-- TASK DESCRIPTION --
Each line in the entries that has the word "magnifier" has to be copied.

━━━ PROVIDED DATA ━━━

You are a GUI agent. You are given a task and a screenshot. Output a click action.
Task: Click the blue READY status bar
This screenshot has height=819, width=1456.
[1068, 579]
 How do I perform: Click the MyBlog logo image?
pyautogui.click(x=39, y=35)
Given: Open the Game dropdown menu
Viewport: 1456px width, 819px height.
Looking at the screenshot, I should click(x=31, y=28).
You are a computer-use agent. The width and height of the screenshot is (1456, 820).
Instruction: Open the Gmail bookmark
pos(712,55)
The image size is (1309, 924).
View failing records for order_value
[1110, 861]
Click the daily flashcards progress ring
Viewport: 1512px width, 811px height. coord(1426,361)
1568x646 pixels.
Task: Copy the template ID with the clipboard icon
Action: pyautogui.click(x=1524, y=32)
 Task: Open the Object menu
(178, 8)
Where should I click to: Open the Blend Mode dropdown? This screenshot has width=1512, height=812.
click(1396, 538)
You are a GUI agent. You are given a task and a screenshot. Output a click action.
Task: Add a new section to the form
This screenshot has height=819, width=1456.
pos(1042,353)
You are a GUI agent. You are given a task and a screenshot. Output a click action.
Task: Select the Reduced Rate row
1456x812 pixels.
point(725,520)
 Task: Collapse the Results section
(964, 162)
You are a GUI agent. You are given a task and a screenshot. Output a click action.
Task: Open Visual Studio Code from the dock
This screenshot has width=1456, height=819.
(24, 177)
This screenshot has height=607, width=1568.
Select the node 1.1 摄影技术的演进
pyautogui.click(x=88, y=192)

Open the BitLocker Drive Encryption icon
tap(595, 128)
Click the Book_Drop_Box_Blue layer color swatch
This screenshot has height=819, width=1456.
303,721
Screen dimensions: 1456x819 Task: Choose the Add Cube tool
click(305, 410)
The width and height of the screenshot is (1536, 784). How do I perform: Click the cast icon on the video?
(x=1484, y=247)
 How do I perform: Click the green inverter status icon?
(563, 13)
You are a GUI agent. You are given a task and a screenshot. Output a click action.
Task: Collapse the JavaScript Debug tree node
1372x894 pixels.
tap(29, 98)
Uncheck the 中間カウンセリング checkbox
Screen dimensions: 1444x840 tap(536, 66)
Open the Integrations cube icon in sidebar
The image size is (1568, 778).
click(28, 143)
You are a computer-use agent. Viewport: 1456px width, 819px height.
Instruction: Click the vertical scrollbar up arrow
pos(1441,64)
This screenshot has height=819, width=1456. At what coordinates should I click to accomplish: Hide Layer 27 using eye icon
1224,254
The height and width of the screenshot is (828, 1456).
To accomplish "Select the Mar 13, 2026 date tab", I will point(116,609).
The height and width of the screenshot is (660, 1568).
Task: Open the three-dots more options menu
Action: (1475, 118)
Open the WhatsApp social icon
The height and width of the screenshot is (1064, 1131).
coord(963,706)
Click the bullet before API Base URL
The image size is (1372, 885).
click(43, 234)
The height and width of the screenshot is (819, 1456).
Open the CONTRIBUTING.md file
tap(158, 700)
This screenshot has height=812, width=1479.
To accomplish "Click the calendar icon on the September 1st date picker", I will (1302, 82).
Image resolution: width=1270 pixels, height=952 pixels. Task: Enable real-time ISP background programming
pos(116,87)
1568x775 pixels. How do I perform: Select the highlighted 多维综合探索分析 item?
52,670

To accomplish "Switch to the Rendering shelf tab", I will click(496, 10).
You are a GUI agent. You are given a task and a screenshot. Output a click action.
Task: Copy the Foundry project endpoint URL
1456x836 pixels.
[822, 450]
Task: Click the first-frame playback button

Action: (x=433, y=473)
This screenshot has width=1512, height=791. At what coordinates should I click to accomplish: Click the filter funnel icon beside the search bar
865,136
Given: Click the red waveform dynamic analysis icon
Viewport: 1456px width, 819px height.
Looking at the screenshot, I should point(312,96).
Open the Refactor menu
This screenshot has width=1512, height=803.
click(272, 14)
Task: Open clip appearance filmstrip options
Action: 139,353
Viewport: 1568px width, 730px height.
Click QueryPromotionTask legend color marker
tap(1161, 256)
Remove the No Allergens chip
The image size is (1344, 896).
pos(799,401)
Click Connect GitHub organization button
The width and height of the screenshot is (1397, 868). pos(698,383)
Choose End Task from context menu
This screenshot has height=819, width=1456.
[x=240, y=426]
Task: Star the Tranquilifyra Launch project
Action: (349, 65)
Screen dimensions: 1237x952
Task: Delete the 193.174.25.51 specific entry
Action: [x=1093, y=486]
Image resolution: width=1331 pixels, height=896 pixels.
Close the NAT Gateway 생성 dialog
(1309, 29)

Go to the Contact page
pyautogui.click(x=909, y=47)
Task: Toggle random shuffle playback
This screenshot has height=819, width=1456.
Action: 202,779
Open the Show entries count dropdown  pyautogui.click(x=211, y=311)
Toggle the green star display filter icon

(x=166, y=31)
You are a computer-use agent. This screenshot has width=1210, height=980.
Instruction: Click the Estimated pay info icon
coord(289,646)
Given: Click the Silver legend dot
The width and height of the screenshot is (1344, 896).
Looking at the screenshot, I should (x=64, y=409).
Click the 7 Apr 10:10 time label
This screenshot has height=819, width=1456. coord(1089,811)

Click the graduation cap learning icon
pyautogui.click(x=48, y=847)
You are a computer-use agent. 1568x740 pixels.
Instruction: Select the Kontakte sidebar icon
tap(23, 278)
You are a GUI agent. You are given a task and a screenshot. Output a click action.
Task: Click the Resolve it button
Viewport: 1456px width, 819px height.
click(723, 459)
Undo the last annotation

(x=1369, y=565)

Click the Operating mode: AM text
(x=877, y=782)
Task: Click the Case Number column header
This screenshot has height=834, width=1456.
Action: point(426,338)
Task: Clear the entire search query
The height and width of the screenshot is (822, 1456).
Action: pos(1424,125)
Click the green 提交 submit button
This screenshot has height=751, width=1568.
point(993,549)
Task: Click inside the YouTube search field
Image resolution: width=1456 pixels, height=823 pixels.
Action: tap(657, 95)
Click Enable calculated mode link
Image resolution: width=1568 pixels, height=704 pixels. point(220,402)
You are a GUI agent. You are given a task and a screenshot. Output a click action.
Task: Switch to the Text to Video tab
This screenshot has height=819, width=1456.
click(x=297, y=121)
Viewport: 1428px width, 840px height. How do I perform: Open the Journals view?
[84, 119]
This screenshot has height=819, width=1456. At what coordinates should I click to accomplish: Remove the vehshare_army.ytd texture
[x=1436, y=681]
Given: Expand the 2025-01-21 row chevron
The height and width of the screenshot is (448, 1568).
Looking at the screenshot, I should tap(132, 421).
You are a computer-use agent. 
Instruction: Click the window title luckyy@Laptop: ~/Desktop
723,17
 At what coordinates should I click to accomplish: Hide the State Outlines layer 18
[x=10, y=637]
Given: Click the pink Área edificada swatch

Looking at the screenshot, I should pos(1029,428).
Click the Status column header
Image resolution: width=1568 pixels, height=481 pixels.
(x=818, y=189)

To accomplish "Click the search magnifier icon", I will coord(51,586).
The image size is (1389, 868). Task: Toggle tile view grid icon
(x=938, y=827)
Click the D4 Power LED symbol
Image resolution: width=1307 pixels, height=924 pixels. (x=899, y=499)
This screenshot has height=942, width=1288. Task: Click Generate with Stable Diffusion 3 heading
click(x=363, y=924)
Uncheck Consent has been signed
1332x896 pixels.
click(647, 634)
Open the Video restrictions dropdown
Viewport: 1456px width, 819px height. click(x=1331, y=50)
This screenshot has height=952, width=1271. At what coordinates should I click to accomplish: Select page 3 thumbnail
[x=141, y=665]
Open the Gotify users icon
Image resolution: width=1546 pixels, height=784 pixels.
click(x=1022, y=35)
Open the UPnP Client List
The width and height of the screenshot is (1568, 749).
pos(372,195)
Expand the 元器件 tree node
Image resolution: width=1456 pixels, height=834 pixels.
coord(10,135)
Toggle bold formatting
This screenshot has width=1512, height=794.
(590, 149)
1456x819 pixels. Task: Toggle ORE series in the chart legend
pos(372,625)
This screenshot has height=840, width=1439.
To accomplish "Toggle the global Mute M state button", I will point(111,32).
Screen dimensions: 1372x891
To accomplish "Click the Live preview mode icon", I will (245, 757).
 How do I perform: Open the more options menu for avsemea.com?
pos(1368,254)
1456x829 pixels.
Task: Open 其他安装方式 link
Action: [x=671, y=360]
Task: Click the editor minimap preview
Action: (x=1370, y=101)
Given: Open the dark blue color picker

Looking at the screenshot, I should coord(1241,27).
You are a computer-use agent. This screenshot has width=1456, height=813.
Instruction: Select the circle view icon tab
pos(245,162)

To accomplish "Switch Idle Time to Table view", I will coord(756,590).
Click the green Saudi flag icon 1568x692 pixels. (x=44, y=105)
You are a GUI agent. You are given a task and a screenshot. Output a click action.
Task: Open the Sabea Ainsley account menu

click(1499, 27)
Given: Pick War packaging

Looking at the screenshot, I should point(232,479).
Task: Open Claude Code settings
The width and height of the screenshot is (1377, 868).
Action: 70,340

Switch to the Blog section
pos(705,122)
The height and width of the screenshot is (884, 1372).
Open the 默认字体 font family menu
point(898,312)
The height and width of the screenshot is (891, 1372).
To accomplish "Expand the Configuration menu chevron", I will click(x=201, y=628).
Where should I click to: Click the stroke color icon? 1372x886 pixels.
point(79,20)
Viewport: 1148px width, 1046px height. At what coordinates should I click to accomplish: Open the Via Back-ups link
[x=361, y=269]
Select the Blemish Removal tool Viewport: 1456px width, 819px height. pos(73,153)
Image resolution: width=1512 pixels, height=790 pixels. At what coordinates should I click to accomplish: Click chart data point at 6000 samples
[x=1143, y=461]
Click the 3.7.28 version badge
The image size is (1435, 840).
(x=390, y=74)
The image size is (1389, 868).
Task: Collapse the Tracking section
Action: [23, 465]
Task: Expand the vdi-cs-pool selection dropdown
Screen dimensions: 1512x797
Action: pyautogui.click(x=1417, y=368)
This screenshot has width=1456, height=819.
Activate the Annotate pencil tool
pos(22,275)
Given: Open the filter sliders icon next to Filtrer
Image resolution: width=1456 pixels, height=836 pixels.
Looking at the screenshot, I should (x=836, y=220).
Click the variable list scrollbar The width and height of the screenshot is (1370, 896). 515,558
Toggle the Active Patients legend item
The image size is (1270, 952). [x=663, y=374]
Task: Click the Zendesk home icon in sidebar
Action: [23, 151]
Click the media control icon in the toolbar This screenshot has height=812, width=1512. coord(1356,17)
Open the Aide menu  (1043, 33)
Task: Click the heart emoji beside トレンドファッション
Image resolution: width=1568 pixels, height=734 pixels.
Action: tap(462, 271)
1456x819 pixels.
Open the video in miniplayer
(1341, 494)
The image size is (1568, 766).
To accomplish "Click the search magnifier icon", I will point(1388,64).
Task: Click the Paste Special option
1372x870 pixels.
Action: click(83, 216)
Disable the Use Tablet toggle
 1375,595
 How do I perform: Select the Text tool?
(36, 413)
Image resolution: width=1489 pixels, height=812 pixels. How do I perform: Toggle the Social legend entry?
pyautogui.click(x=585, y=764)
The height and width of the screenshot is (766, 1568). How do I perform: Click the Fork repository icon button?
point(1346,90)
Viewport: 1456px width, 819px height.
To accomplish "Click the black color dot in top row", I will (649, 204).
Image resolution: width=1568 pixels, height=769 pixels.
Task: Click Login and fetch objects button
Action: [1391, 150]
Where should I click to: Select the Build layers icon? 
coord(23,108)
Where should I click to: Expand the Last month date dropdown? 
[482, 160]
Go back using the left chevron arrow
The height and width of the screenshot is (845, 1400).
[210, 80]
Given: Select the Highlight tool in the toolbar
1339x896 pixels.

━━━

-- OUTPUT --
To accomplish "Click the search magnifier icon", I will coord(51,586).
To accomplish "Click the search magnifier icon", I will point(1388,64).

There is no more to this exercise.